TASK: Copy out the records precisely, omitting pictures.

SUPPLIED INFORMATION:
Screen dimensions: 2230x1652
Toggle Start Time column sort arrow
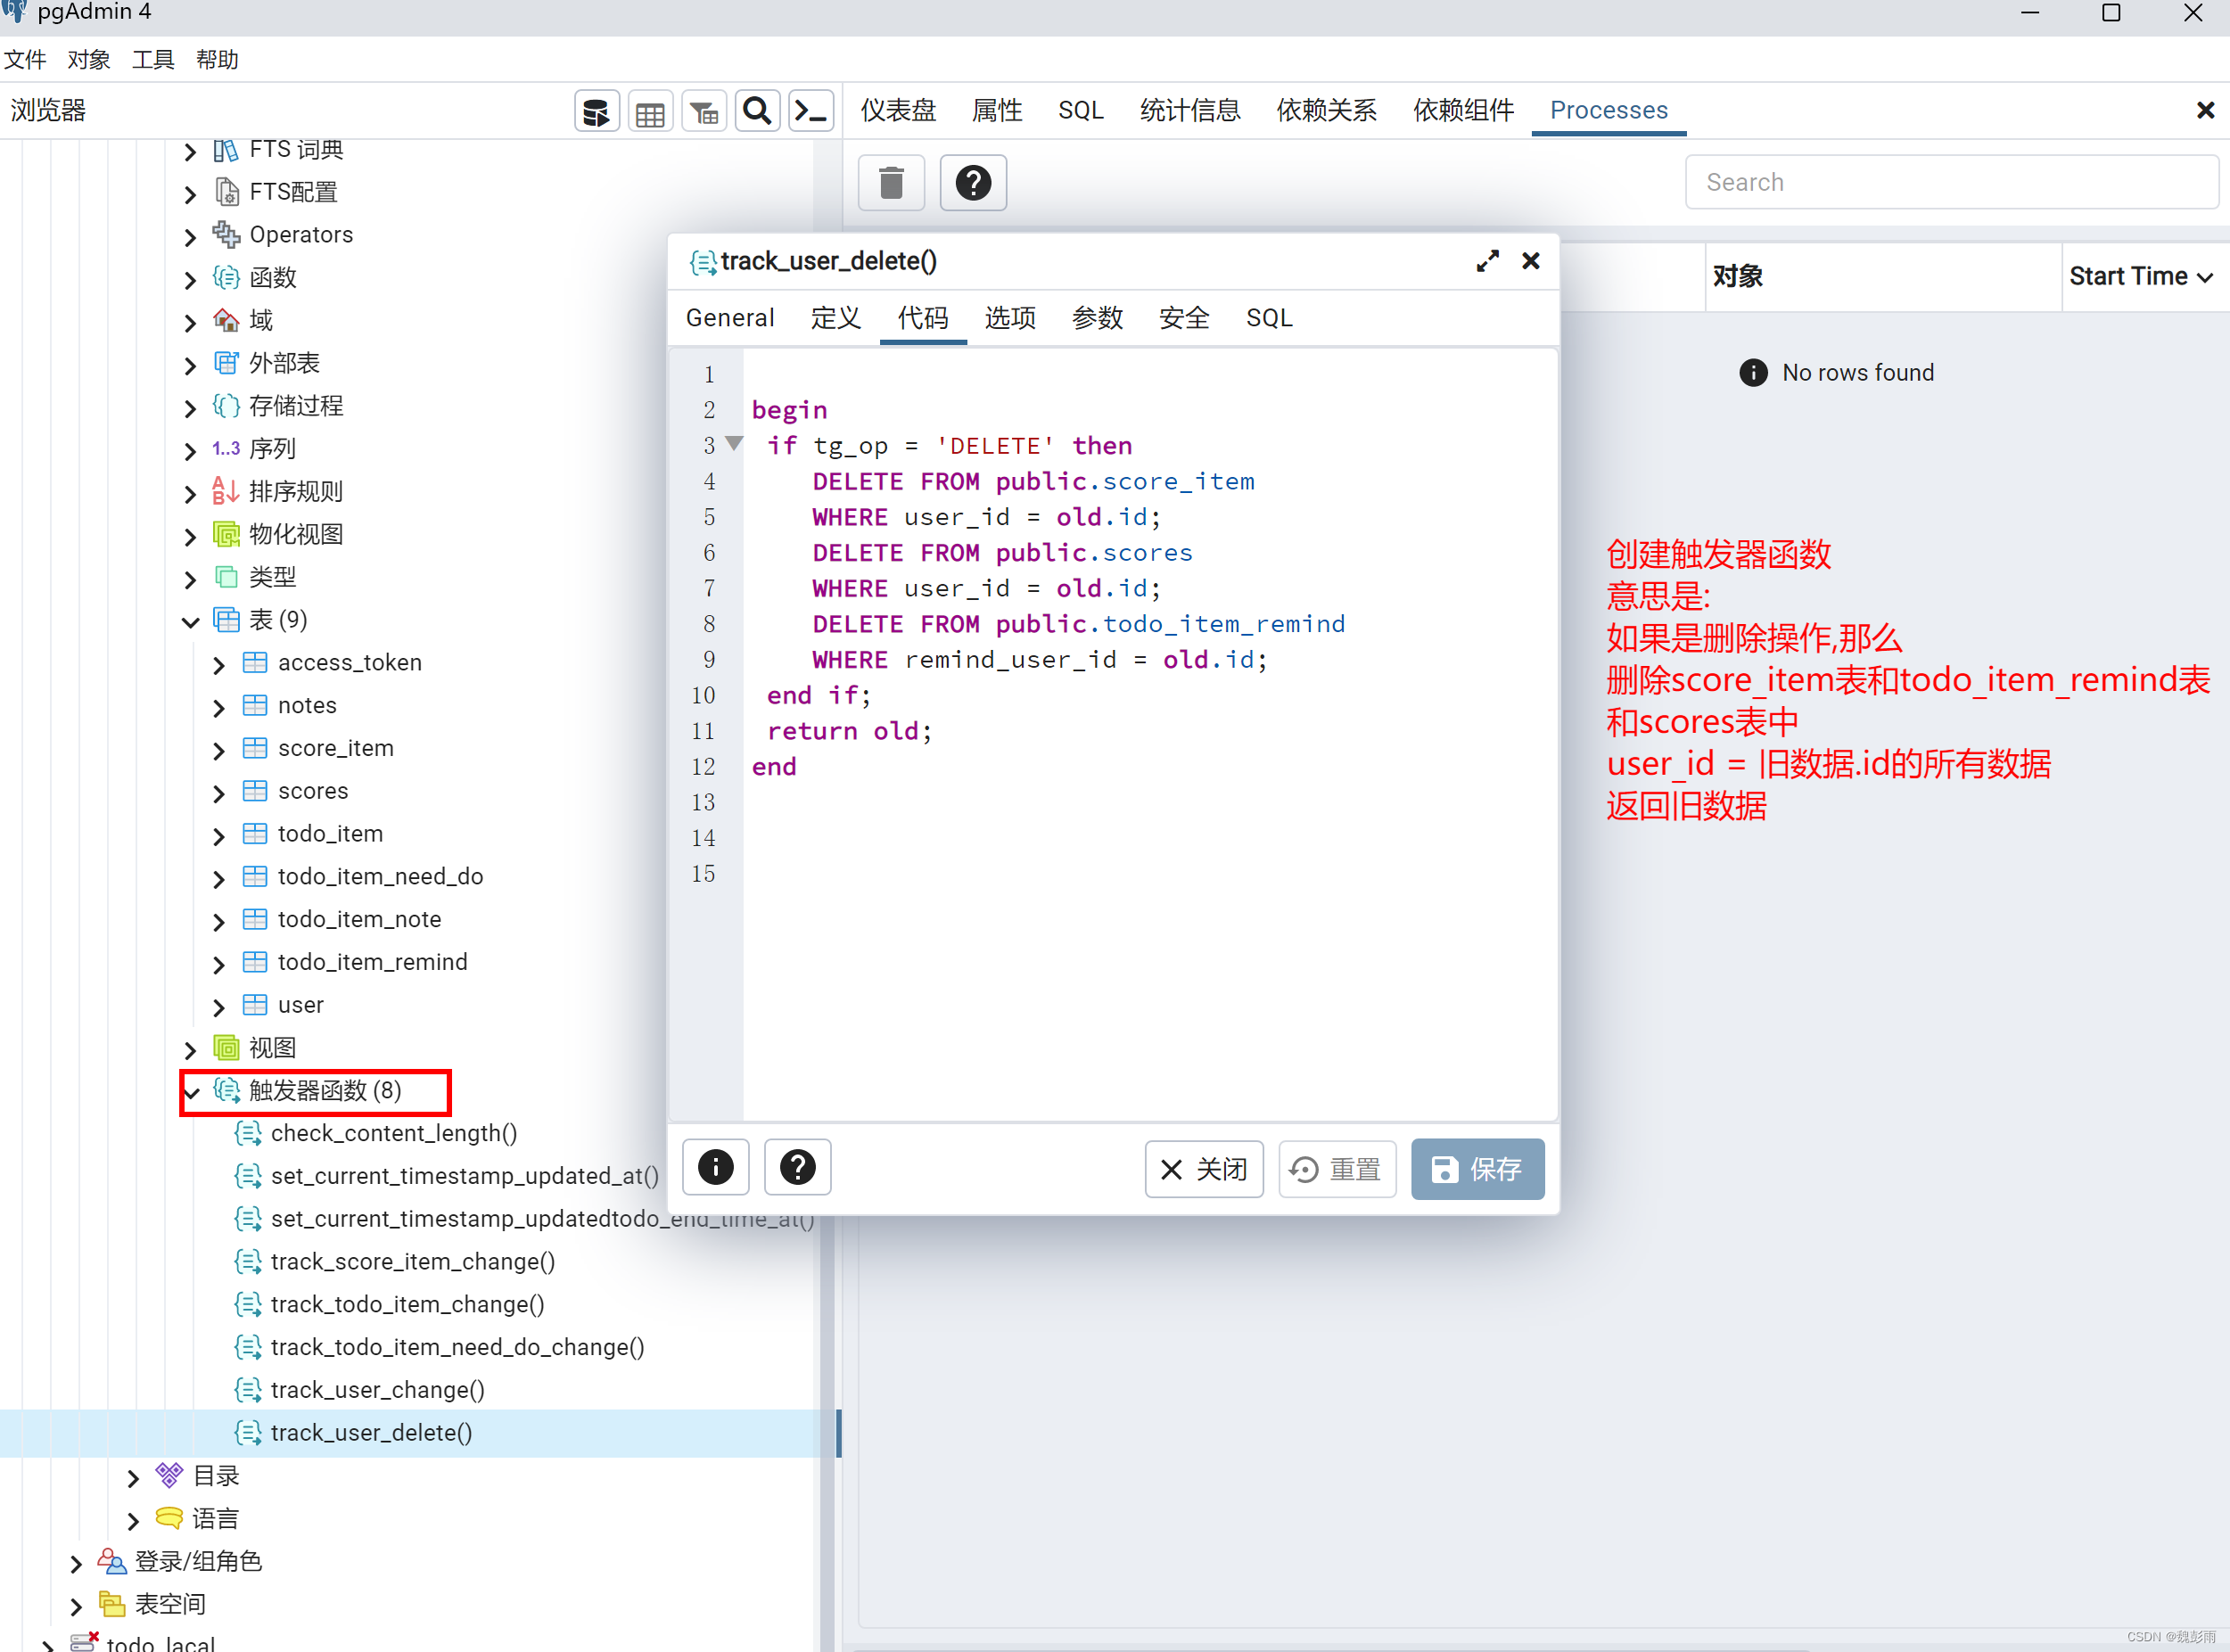click(2205, 277)
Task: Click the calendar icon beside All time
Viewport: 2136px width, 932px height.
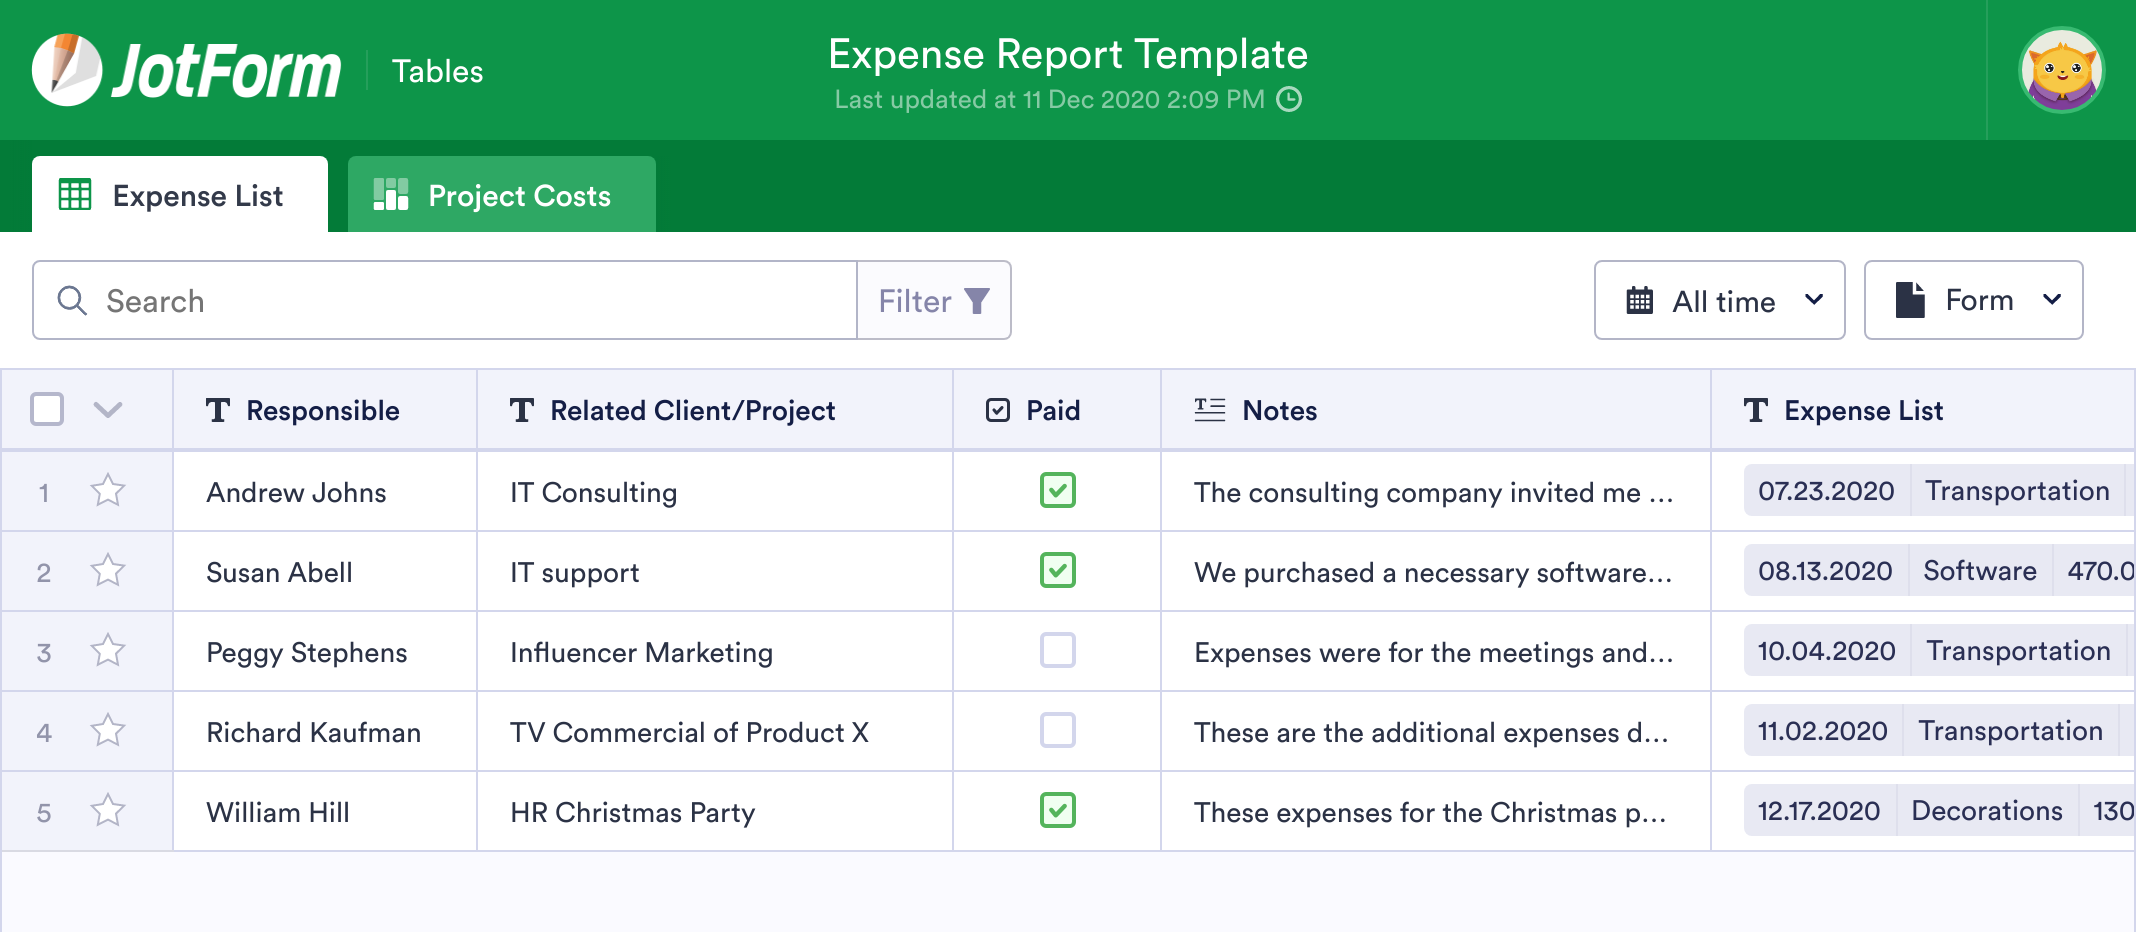Action: tap(1641, 300)
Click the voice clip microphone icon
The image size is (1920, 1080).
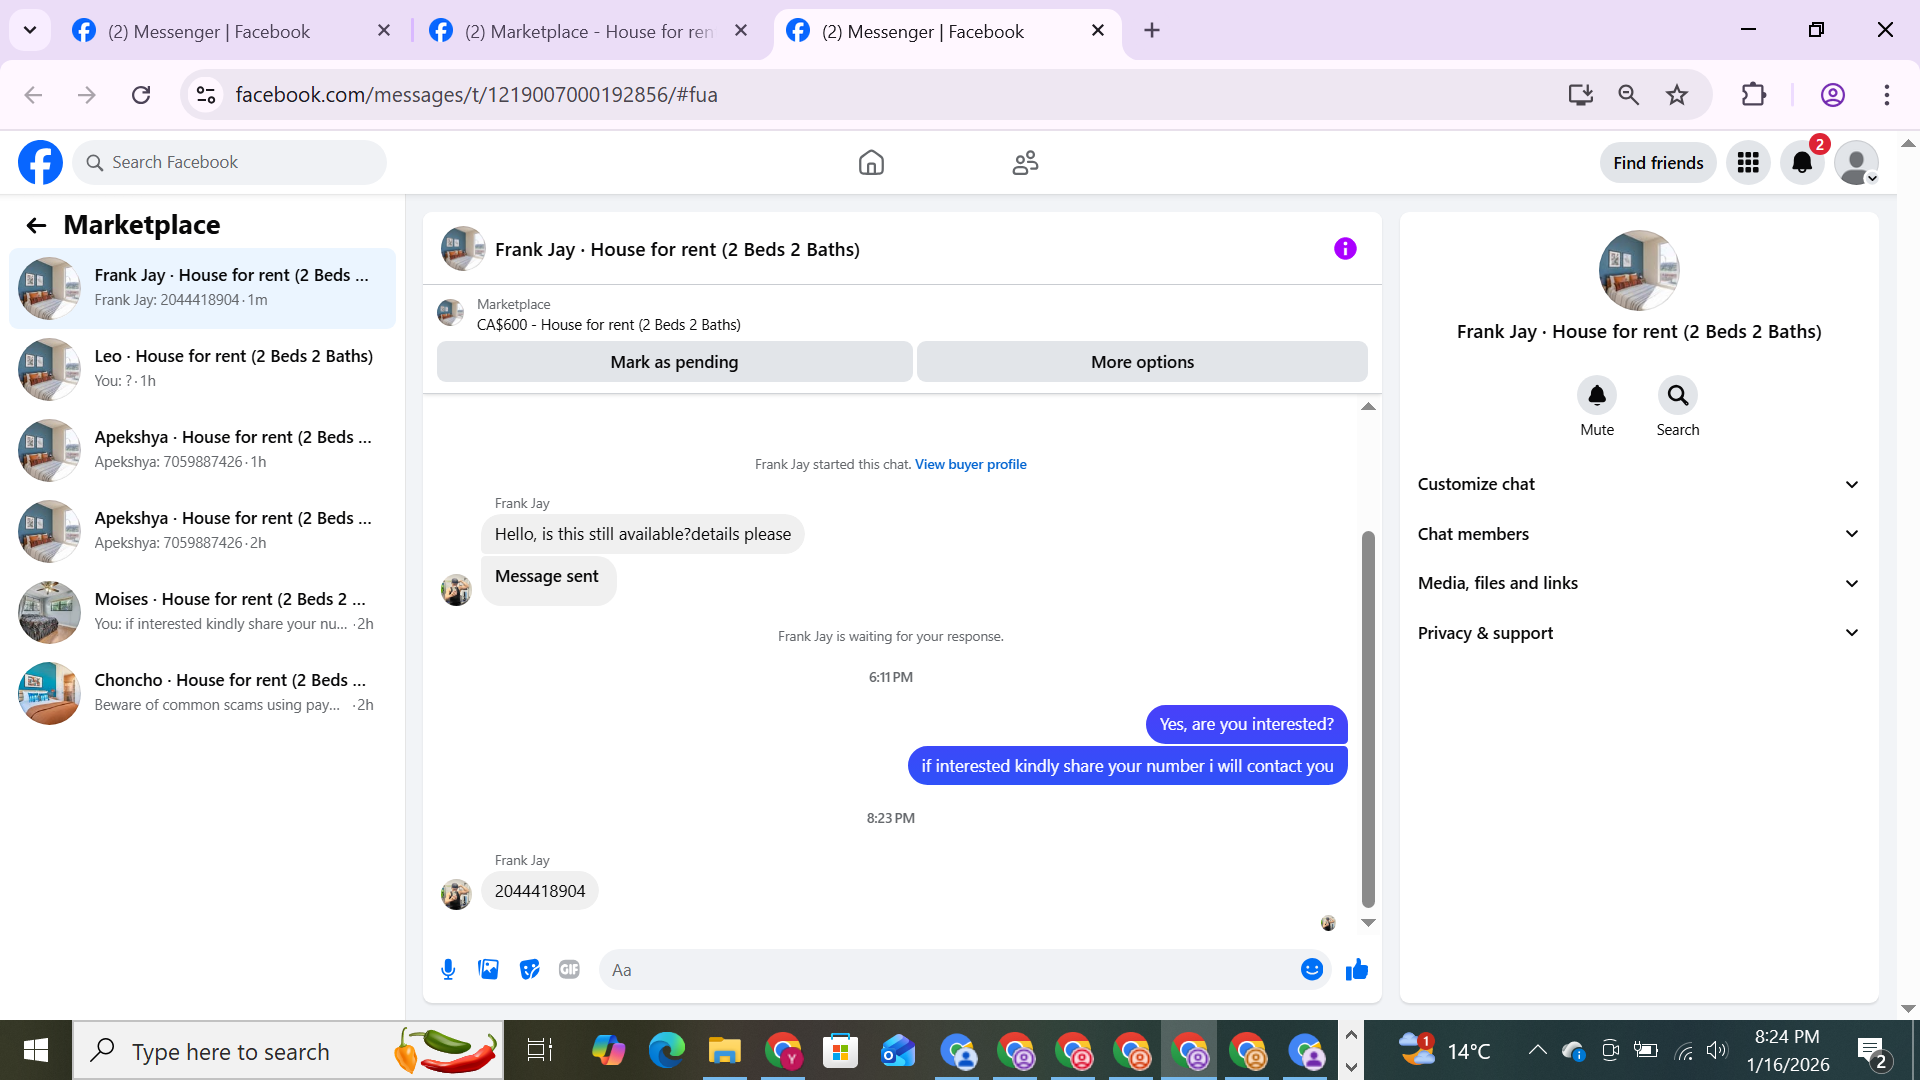coord(448,969)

RESPONSE AREA:
Screen dimensions: 2230x1652
Toggle Start Time column sort arrow
click(2205, 277)
Task: Click the calendar icon beside All time
Viewport: 2136px width, 932px height.
Action: tap(1641, 300)
Click the voice clip microphone icon
The image size is (1920, 1080).
coord(448,969)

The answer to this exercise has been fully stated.